Identified three sources of cross-source duplication and fixed each:
1. Kassim Bahali 2018 Pekan Pahang (9 records)
Same 9 June-July 2017 DSLR observations existed in both
verified_sightings.py (Table 2 entries) and the raw CSV
kassim_bahali_2017_malaysia.csv. Removed from verified_sightings;
raw CSV is the canonical source with richer cloud/conditions notes.
2. BRIN Mount Timau SQM dataset (22 records)
timau_sqm_fajr.csv contained two SQM threshold readings per night:
target=18.0° (75 records, primary) and target=16.51° (22 records,
derived from the 75-night mean). Removed target=16.51 rows.
Each night now has exactly one Fajr time.
3. Khalifa 2018 Hail Fajr (4 records)
Original batch had times producing implausible angles: 2015-01-15
gave 12.6° and 2015-06-21 gave 19.3° (paper reports 14.014°±0.317°).
Removed the four bad-time records. Batch 16a replacements (computed
from the paper mean D0) remain and give consistent 13.9-14.1° angles.

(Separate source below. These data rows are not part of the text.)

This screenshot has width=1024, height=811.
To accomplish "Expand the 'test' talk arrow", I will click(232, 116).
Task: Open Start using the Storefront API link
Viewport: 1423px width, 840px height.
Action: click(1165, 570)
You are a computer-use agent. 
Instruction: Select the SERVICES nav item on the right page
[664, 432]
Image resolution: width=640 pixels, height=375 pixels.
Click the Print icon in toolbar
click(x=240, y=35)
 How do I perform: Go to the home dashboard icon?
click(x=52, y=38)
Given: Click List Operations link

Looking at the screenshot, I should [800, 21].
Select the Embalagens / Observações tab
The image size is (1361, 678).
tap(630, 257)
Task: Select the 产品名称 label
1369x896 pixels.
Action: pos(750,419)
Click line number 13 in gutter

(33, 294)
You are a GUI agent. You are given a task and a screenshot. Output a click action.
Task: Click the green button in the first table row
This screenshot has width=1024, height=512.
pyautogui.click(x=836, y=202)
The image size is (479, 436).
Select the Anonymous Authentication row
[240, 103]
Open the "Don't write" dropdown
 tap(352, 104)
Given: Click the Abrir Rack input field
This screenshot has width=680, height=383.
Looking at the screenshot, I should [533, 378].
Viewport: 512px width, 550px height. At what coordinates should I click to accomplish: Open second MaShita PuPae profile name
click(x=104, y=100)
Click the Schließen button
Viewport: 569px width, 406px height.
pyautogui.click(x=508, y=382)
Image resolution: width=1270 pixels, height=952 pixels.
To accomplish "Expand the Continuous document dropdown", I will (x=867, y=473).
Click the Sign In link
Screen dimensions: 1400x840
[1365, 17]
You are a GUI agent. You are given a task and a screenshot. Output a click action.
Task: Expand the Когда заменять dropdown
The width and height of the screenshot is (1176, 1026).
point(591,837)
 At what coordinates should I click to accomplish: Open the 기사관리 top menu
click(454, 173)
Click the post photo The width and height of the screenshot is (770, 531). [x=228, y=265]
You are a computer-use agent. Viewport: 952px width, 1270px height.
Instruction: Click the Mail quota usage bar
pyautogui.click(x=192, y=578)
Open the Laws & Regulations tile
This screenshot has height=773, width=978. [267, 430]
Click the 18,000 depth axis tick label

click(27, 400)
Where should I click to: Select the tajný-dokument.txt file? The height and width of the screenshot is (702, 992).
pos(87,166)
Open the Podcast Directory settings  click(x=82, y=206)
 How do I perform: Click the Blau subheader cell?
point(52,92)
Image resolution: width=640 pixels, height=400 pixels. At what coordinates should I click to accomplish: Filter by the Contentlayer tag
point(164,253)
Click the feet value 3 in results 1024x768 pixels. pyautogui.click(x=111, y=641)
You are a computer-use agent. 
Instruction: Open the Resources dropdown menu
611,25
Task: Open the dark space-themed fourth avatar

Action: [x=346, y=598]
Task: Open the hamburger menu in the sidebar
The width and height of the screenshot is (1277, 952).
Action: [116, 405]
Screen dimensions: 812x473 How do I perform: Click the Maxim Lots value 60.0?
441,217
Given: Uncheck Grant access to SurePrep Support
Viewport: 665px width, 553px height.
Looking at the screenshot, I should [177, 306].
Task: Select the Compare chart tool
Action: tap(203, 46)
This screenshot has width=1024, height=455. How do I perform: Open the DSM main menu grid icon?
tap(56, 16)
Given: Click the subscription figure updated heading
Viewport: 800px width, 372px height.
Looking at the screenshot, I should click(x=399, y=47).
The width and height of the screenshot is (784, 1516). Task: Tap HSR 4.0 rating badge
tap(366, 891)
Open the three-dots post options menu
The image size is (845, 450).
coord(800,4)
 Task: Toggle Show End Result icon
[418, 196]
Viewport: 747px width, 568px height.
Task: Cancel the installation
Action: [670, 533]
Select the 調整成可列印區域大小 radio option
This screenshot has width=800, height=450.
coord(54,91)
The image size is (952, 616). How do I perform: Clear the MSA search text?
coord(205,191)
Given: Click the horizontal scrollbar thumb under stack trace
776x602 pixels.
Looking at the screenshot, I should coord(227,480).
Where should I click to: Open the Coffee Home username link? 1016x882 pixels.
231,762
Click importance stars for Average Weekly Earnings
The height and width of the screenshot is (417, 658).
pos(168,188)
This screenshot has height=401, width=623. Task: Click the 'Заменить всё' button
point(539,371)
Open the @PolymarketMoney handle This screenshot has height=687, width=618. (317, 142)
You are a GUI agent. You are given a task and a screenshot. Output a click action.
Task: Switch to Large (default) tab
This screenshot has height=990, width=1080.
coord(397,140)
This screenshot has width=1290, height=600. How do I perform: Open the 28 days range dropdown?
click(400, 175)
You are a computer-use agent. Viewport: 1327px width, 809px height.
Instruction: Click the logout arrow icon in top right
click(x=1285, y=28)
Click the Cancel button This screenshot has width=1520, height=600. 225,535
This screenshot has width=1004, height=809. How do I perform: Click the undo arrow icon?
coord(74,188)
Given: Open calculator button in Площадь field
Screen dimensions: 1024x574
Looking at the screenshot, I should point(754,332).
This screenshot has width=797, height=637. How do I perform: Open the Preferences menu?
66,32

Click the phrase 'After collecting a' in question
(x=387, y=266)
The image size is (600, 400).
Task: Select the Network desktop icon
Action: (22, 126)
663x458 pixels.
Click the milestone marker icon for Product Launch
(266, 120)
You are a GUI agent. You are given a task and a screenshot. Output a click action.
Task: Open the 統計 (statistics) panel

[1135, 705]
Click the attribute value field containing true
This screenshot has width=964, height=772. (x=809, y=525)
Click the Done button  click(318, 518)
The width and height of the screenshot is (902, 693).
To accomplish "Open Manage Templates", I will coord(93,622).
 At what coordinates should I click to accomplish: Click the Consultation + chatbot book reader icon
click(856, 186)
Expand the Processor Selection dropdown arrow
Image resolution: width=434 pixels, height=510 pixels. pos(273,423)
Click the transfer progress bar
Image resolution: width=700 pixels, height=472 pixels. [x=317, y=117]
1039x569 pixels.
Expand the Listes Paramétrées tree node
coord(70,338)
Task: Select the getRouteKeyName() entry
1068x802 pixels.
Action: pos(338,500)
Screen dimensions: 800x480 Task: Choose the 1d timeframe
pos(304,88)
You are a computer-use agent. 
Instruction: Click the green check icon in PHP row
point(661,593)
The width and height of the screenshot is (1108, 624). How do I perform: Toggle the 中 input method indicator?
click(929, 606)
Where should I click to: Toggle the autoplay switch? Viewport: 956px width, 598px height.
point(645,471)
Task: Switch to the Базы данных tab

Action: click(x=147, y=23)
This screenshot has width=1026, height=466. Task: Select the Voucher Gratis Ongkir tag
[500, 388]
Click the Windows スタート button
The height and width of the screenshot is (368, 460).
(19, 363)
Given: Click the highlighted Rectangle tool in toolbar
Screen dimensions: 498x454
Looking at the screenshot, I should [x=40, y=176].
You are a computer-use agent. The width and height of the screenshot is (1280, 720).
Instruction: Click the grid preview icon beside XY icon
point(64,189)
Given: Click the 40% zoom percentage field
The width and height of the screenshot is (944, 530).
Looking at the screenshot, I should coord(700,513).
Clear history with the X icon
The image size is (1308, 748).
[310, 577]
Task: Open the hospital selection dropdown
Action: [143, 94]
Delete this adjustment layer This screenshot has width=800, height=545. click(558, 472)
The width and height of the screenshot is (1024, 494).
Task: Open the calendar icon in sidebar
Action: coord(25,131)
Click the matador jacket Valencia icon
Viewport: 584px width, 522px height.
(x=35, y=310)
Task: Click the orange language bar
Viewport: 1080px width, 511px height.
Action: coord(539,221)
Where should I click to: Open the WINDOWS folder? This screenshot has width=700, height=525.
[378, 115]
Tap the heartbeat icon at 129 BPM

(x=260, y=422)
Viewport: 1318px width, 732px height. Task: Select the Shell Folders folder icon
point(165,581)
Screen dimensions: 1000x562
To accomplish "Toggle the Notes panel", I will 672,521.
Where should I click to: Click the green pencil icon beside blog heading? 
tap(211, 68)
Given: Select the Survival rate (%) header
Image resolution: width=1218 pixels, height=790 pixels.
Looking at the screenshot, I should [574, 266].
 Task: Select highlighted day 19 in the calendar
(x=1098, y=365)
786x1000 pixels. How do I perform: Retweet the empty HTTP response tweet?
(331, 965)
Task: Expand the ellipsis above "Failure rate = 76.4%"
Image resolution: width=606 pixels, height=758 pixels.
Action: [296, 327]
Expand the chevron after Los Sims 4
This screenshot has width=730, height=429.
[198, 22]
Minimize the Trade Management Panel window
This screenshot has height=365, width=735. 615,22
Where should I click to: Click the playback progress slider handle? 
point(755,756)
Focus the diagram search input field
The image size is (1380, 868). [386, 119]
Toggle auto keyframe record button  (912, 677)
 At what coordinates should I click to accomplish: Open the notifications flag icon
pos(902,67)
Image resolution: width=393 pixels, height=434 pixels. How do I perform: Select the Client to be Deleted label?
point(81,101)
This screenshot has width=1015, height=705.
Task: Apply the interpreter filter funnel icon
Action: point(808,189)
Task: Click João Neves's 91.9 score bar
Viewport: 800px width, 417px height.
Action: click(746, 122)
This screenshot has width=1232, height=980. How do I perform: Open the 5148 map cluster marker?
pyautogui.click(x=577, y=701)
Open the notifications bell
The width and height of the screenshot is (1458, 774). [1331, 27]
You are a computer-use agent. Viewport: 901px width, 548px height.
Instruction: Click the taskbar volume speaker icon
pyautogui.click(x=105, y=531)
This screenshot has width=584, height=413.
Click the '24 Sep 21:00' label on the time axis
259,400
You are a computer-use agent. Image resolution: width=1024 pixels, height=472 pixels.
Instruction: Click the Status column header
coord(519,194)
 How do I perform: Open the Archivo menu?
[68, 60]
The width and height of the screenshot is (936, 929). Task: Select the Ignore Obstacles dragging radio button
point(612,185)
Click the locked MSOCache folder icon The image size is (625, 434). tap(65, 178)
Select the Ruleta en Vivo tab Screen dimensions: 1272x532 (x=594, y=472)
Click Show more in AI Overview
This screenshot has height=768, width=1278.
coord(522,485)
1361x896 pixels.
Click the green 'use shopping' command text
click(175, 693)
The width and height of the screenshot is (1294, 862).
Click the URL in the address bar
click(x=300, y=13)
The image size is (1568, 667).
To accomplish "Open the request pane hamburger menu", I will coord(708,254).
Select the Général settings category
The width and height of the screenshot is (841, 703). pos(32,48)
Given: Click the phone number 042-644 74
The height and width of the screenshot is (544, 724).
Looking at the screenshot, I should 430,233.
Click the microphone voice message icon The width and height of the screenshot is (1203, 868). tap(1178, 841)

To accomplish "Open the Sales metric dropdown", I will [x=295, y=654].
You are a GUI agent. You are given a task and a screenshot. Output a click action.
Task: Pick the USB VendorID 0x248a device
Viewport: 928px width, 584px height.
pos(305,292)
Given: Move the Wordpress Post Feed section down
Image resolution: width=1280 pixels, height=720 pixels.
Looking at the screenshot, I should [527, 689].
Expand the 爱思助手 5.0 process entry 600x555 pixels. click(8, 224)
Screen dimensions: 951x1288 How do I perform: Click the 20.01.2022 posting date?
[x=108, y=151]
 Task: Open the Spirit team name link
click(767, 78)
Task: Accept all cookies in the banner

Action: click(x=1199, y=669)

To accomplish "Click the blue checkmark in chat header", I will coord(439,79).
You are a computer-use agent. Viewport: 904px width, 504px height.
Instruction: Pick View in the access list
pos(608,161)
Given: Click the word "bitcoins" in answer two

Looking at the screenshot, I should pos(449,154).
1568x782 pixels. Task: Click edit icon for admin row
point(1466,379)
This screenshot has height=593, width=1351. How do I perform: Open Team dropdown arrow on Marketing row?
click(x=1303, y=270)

Pipeline: add automatic deduplication guard. After combining all sources,
any (prayer, date, lat rounded to 3dp, lng rounded to 3dp) duplicate is
logged and dropped (keep first). This prevents future cross-source overlaps
from silently inflating the dataset or training on the same observation twice.
Dataset: fajr_angles.csv 4535 records, isha_angles.csv 120 records
Zero duplicates confirmed.